Both the states and Congress have responded to these problems by introducing a large number of bills that attempt to protect the privacy of personal information collected from the Internet. Previously, Congress introduced and passed the Children's Online Privacy Protection Act of 1998. This law requires the FTC to develop regulations, protecting the privacy of personal information collected from and about children on the Internet and to provide greater parental control over the collection and use of that information. A comprehensive list of state and congressional privacy bills introduced in 2001 can be found at the Electronic Privacy Information Center Website at: http://www.epic.org.

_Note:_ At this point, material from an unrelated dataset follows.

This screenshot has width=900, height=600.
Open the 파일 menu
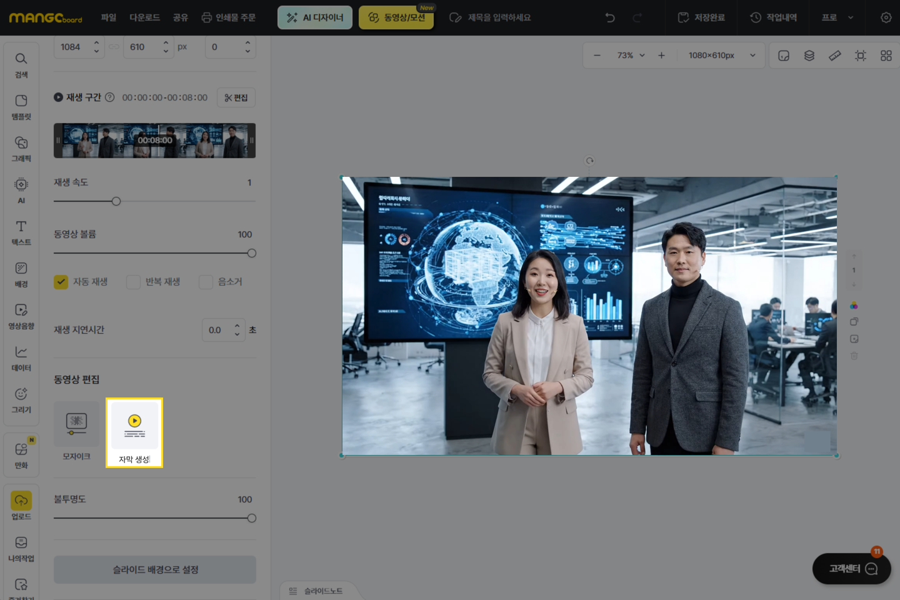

The FDA, Department of Justice and state governments all have roles in online regulation and enforcement; but the FTC has emerged as a key online consumer protection regulator, overseeing privacy protection and deceptive trade practices on commercial websites. Among other things, the FTC has the authority to regulate personal data collected online, based on Section 5 of the Federal Trade Commission Act and the Children’s Online Privacy Protection Act. However, the FTC still lacks authority to require Web companies to adopt standard information practices such as its Privacy Principles. These four widely accepted information privacy principles are outlined below:

• Notice: Provide consumers clear and conspicuous notice of information practices
• Choice: Offer consumers choices as to how their personal identifying information is used
• Access: Give consumers reasonable access to the information the website has collected about them
• Security: Take reasonable steps to protect the security of the information collected from consumers

While the FTC continues to strongly encourage industry self-regulation, in a departure from the past, the regulator made explicit legislative recommendations to Congress in their 2000 Report that would set a basic level of privacy protection for all visitors to consumer-oriented commercial websites. Specifically, the FTC recommended that websites covered by the Children's Online Privacy Protection Act of 1998 (COPPA) would have to implement all four FTC fair information practice principles outlined above.